1.Establishment of Team Approach to Removal of Aspiration Objects at Time of Video fluoroscopic Examination of Swallowing and These Progress
Mayu MATSUOKA ; Kyoko NAKANISHI ; Minako SAITO ; Yukiko ITO ; Takashi SUZUKI ; Taku FUDEYA ; Mitsuru YASUE ; Shigeki HIRAO ; Hirotaka WATABE
Journal of the Japanese Association of Rural Medicine 2013;62(1):41-49
The removal of aspiration objects is often required for aspiration, which takes place at the time of a video fluoroscopic examination of swallowing (VF) for the assessment of dysphagia rehabilitation.
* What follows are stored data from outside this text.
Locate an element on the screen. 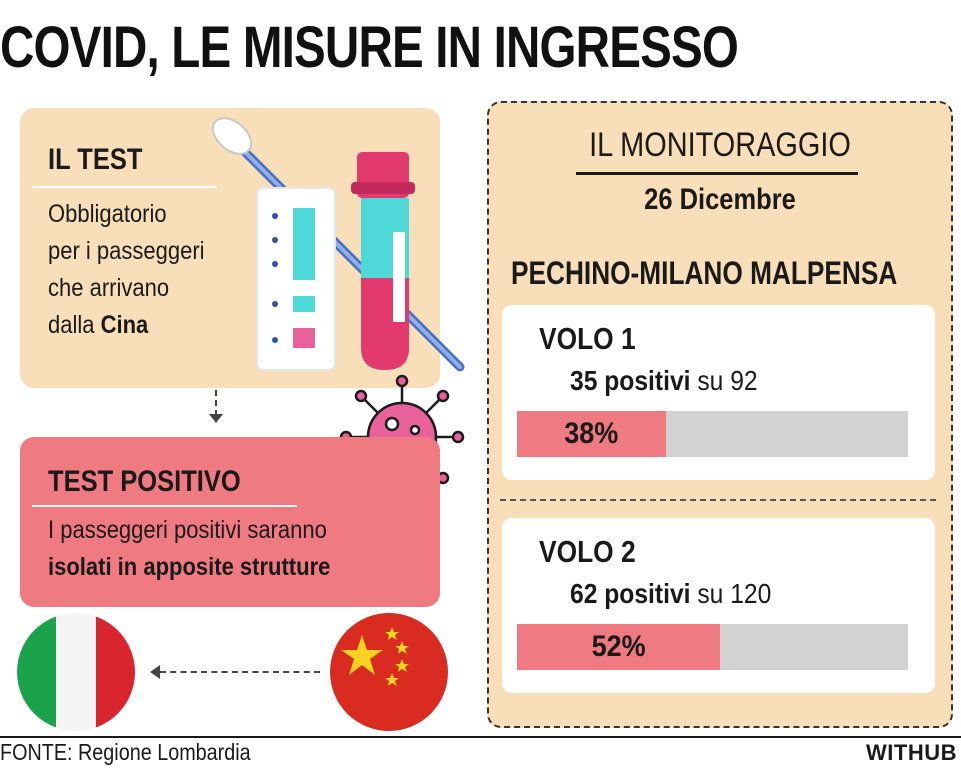 This screenshot has height=768, width=961. arrow-left-head is located at coordinates (155, 672).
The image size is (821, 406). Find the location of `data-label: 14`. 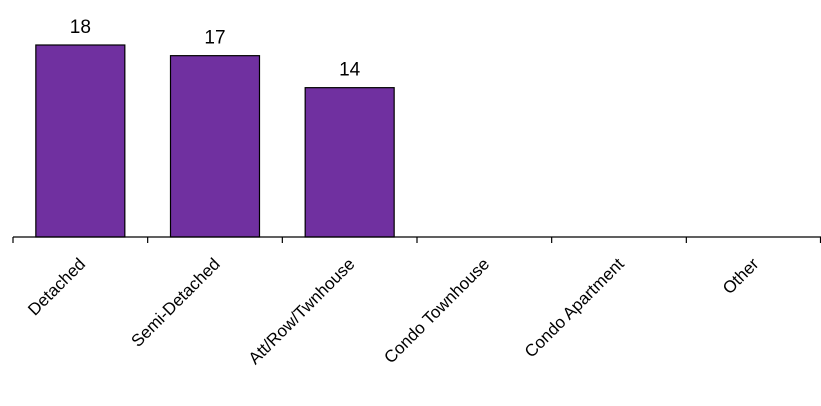

data-label: 14 is located at coordinates (350, 70).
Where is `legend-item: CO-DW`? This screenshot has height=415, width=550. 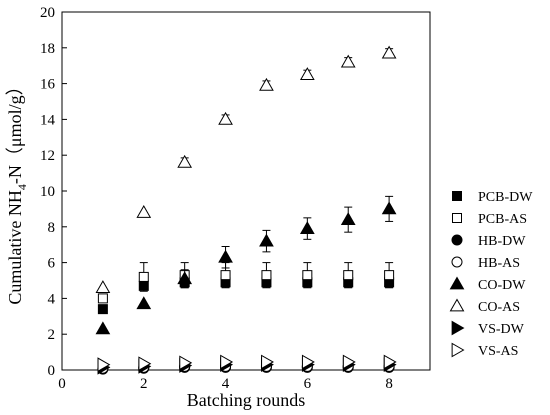 legend-item: CO-DW is located at coordinates (488, 284).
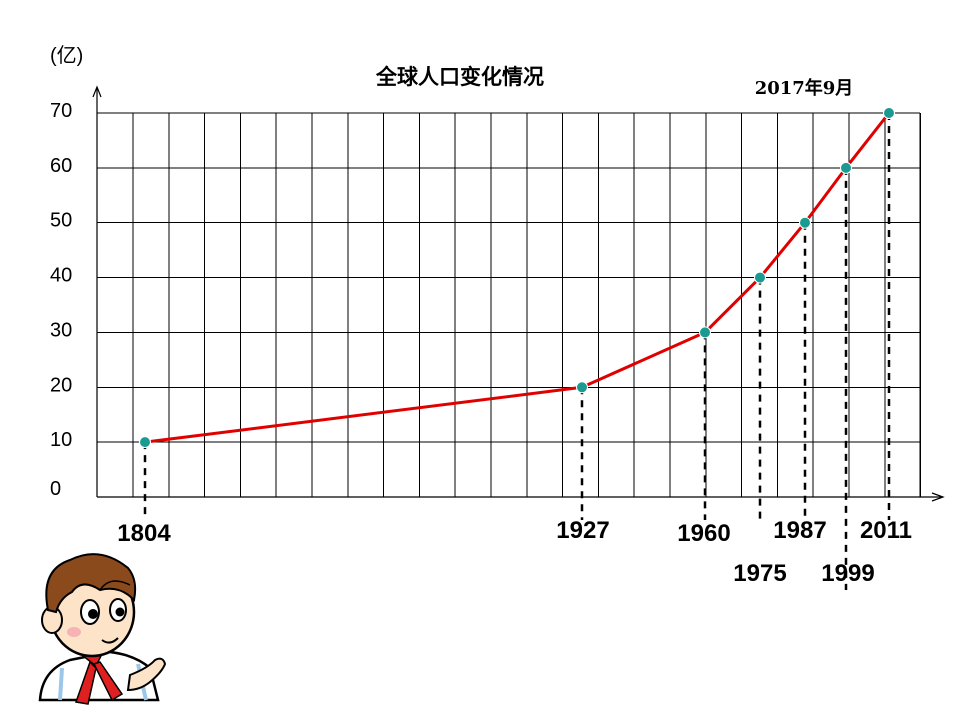 The image size is (960, 720). I want to click on x-tick-label: 1975, so click(760, 574).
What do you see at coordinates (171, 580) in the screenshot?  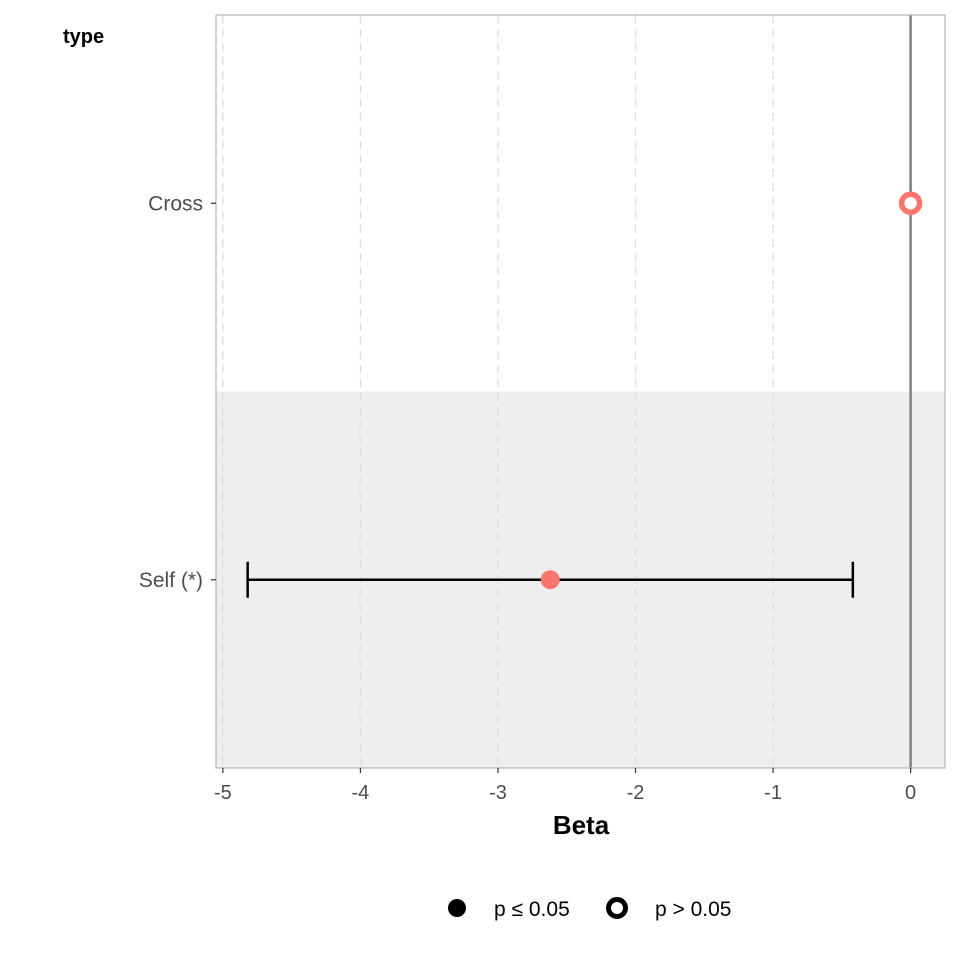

We report our approach against correspondence for aspiration at VF. As subjects for this report, we sampled 6 patients (average age: 78.3±3.0, four males and two females) from 19 patients, who had aspiration of barium sulfate or meal with barium contrast medium at the time of VF form October 1, 2009, to March 31, 2011. For the first step of correspondence for aspiration at VF, we dealt with coughing, huffing, suction and postural drainage under the guidance of a Speech-Language-Hearing Therapist and, depending on the case, a Physical Therapist who dealt with chest physical therapy. When expectoration was found impossible, we checked to see if it was necessary to perform biphasic cuirass ventilation with a clinical engineer. We assessed the chest X-ray films and existence or non-existence of expectoration immediately after aspiration, and fever, inflammatory response, respiratory symptoms and gastrointestinal symptoms one week after the examination, and retrospectively checked the influence of aspiration. As a result, three patients had residue as revealed on chest X-ray films, and the three remaining patients had none. For the former three patients, we intervened in a team approach and succeeded in removing the residue from two patients (one with initial correspondence, and the other with execution by the Physical Therapist). Though two patients had fever and inflammatory response one week later, It was hardly possible that aspiration at the time of VF became a direct cause. No patient had either the respiratory or gastrointestinal symptom. Correspondence for aspiration was attained by establishing a team approach system. Even if a patient had heavy aspiration, it was not reflected on chest X-ray films, depending on the case, and therefore deliberation was required for correspondence.